··· Source text ···
Diving suits feature special ergonomic design that does not limit a diver’s movements while swimming; they are light-weight (about 2kg) – the weight that practically equals to that of a standard military uniform. At the same time, they are made of special membrane fabrics which is easily ventilated. This implies divers are able to work wearing these for long hours carrying out their missions in any weather conditions with no risks to experience overheat or hypothermia. The diving suits equipped with special insulator belong to the A class thermal protection which allows a diver to work in water with temperature +2 С० up to 6 hours! The suits’ sizes can be easily adjusted to fit any diver in combat service and on combat missions.
Rescue life jacket constitutes an inseparable part of a rescue diver’s equipment: it is designed to keep the head above the water. It can be blown up either by a diver himself or by means of a mini container with carbon dioxide (in case of emergency). The life jacket doesn’t prevent a diver to put his parachute or a suspension system on.
Along with the gear transfer, the instructors of the School of Military Divers are going to conduct another training on diving skills for the fighters of the Airborne rescue group. Thus, the current stage of the Project will substantially enhance the naval aviators’ possibilities in terms of search and rescue on the sea, since your equipment will allow the rescue paratroopers to work in the severest weather conditions.
In 2016 we realized the first stage of the project: we taught swimming (from the scratch) the servicemen of the Sea Guard of the State Border Guard Service of Ukraine on the Sea of Azov and bought and sent them equipment for more than a 100,000 hryvnias. The results of this work exceeded our boldest expectations!
Last year we continued training, for the servicemen to be able to meet the standards of military diving that are rather high: the guys need to continuously improve their skills and refine their professional knowledge.
Within the second stage, we supported training and equipped their maintaining teams who carry out operational patrols at sea and maintain the naval infrastructure facilities in fit and safe condition. Among the other activities, they learned to hold their breath, to work blind, to rescue people on water and find explosives under the sea.
For the two years of the School of Military Divers’ existence we provided assistance to many diving units, namely to the 73rd Dozor-M Naval special operations center, the Center for De-mining, and other military units.
- We taught divers; bought new and maintained their present diving gear; helped to organize a swimming competition and a triathlon tournament.
- The Naval Special Forces fighters today work in the equipment we bought them; the Sea Guard servicemen protecting the waters near Mariupol, have been trained and equipped within our Project.
- Last year, during the water obstacle course completion, the gear we sent to our military, helped the divers of the Center for De-mining to save three people and pull out two drowned APCs from underwater.
··· Dataset entries ···
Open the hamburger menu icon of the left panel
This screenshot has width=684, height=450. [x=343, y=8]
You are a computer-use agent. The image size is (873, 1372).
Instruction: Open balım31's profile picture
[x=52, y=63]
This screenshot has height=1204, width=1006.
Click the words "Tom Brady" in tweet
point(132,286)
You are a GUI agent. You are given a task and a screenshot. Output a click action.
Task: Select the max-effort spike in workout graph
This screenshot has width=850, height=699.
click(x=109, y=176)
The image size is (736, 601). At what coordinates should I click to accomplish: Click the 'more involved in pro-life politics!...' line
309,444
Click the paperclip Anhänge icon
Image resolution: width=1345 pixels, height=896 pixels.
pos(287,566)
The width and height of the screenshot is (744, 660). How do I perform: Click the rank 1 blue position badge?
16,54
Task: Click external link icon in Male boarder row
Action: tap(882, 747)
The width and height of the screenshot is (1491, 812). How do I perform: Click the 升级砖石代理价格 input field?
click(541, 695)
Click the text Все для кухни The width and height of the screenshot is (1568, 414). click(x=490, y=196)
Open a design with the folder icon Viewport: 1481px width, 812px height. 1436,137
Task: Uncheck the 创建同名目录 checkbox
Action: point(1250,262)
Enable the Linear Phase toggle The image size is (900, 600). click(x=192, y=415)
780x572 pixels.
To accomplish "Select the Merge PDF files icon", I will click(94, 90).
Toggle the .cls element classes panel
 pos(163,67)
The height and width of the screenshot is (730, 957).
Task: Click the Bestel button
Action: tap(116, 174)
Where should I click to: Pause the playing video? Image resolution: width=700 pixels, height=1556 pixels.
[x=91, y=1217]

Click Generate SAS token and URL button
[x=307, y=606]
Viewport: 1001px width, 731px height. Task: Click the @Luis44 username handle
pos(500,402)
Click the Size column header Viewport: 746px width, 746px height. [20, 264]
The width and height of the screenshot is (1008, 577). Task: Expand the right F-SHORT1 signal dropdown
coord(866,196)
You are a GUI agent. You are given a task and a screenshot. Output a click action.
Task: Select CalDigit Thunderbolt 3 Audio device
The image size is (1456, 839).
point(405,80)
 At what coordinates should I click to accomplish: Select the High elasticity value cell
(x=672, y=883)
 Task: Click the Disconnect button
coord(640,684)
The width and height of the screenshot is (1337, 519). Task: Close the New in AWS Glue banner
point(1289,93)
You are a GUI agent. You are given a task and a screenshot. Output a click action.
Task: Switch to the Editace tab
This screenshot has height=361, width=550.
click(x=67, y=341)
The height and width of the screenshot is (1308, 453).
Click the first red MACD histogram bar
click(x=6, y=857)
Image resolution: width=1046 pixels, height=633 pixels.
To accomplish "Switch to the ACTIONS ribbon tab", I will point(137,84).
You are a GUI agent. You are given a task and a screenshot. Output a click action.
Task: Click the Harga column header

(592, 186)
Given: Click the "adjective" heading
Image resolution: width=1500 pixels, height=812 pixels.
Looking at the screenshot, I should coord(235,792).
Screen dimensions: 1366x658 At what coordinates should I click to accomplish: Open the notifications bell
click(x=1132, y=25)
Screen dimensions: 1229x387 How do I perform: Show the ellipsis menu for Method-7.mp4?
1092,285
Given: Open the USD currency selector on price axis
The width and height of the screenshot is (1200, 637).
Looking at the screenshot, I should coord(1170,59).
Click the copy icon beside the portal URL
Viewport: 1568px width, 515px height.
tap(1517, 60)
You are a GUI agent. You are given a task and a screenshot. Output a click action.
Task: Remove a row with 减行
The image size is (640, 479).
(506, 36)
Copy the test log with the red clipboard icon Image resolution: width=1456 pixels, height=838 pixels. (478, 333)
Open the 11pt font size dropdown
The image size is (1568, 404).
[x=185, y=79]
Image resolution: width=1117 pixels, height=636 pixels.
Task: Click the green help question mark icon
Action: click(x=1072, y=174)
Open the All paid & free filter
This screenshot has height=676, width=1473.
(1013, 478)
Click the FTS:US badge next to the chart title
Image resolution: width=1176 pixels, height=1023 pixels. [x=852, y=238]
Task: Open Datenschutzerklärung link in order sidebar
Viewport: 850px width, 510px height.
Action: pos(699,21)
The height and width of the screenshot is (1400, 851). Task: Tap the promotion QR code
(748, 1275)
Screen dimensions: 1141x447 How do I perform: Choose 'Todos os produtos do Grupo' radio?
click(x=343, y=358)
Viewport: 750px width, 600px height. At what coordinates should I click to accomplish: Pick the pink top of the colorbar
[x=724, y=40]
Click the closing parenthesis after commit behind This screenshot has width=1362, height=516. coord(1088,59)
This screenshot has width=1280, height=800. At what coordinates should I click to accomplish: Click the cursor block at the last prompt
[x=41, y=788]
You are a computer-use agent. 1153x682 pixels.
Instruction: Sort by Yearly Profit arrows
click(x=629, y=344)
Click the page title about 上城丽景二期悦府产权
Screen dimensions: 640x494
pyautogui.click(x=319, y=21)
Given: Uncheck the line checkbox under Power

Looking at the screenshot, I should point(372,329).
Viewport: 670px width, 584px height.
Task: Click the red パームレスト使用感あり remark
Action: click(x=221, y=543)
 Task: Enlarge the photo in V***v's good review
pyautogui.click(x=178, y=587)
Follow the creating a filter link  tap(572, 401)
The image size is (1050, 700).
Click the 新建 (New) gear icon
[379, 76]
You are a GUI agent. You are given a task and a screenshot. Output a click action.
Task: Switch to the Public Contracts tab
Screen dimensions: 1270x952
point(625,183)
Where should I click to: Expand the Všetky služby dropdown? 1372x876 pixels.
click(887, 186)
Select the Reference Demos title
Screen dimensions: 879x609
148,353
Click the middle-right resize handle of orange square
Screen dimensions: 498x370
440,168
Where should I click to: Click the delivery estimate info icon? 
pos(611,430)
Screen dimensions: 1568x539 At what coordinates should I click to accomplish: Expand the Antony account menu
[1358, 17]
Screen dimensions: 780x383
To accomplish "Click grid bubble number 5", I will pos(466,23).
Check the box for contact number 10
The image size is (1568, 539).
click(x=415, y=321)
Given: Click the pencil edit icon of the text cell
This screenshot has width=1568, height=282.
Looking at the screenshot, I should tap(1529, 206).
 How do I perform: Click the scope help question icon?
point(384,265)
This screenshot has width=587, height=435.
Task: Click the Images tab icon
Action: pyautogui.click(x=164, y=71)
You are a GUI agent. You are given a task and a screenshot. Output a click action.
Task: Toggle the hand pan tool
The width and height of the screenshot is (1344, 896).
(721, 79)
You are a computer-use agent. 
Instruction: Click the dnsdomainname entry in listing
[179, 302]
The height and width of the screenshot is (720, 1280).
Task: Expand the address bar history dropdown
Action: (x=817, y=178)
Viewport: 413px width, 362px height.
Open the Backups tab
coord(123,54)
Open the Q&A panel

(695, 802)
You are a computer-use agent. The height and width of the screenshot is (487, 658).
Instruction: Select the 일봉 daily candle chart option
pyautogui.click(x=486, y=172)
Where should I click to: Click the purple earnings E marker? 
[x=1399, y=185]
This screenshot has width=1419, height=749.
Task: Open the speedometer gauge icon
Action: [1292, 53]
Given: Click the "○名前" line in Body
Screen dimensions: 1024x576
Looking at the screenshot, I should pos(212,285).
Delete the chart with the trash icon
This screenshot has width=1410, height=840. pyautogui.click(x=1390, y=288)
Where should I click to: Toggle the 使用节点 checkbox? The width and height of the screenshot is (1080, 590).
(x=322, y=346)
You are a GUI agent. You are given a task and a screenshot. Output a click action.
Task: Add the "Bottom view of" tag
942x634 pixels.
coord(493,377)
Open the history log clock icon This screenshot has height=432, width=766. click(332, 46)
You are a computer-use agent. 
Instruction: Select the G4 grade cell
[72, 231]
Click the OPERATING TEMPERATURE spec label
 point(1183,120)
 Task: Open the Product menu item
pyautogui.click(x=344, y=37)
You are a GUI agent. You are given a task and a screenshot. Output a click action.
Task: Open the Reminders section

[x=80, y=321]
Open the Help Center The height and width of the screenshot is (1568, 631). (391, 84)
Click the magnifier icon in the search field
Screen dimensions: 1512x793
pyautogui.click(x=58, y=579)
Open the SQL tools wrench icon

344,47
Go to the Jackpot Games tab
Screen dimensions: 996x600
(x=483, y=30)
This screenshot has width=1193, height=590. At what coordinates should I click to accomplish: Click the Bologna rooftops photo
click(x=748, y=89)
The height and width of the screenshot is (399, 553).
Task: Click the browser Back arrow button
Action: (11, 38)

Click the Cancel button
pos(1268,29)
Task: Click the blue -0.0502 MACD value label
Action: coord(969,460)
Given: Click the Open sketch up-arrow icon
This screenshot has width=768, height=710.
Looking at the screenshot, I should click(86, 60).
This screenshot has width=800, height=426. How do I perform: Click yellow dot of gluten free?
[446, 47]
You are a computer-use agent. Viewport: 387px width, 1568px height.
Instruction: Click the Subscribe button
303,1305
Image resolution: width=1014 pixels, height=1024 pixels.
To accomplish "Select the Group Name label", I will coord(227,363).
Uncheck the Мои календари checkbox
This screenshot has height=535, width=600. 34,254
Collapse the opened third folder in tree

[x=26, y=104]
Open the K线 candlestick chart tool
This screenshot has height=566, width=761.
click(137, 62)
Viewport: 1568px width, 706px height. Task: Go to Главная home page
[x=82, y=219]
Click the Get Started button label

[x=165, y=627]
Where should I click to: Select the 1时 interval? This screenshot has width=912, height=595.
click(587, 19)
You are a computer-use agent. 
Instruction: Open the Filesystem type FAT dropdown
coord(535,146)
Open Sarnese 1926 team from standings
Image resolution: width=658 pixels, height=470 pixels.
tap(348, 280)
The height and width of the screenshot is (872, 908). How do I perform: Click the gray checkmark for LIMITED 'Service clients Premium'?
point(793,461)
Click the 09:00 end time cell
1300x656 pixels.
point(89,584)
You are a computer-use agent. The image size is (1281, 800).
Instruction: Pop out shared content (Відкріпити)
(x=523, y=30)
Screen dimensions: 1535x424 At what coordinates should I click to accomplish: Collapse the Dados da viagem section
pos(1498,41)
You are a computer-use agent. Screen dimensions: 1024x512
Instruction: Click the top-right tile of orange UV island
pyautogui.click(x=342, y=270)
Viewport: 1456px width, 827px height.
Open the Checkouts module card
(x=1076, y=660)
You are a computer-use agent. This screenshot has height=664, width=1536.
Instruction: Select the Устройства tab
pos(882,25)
···
◆ **What this exercise asks**:
(a) Reproduce the passage of the diving equipment text, everything from "Along with the" down to "our boldest expectations!".
(b) Answer these questions using the diving equipment text:
(i) About how much do the diving suits weigh?
(ii) In what year was the first stage of the project realized?
(iii) How many people did the divers of the Center for De-mining save?
(c) For each statement, say whether it agrees with the diving equipment text, and quote the words that decide it:
(i) The rescue life jacket can be inflated by a mini container with carbon dioxide.
(ii) In the first stage, servicemen of the Sea Guard were taught swimming on the Black Sea.
(iii) The School of Military Divers has existed for five years.

◆ **Results of the tasks**:
(a)
Along with the gear transfer, the instructors of the School of Military Divers are going to conduct another training on diving skills for the fighters of the Airborne rescue group. Thus, the current stage of the Project will substantially enhance the naval aviators’ possibilities in terms of search and rescue on the sea, since your equipment will allow the rescue paratroopers to work in the severest weather conditions.
In 2016 we realized the first stage of the project: we taught swimming (from the scratch) the servicemen of the Sea Guard of the State Border Guard Service of Ukraine on the Sea of Azov and bought and sent them equipment for more than a 100,000 hryvnias. The results of this work exceeded our boldest expectations!

(b)
(i) About 2kg.
(ii) 2016.
(iii) Three.

(c)
(i) Yes. "It can be blown up either by a diver himself or by means of a mini container with carbon dioxide (in case of emergency)."
(ii) No. "the servicemen of the Sea Guard of the State Border Guard Service of Ukraine on the Sea of Azov"
(iii) No. "For the two years of the School of Military Divers’ existence"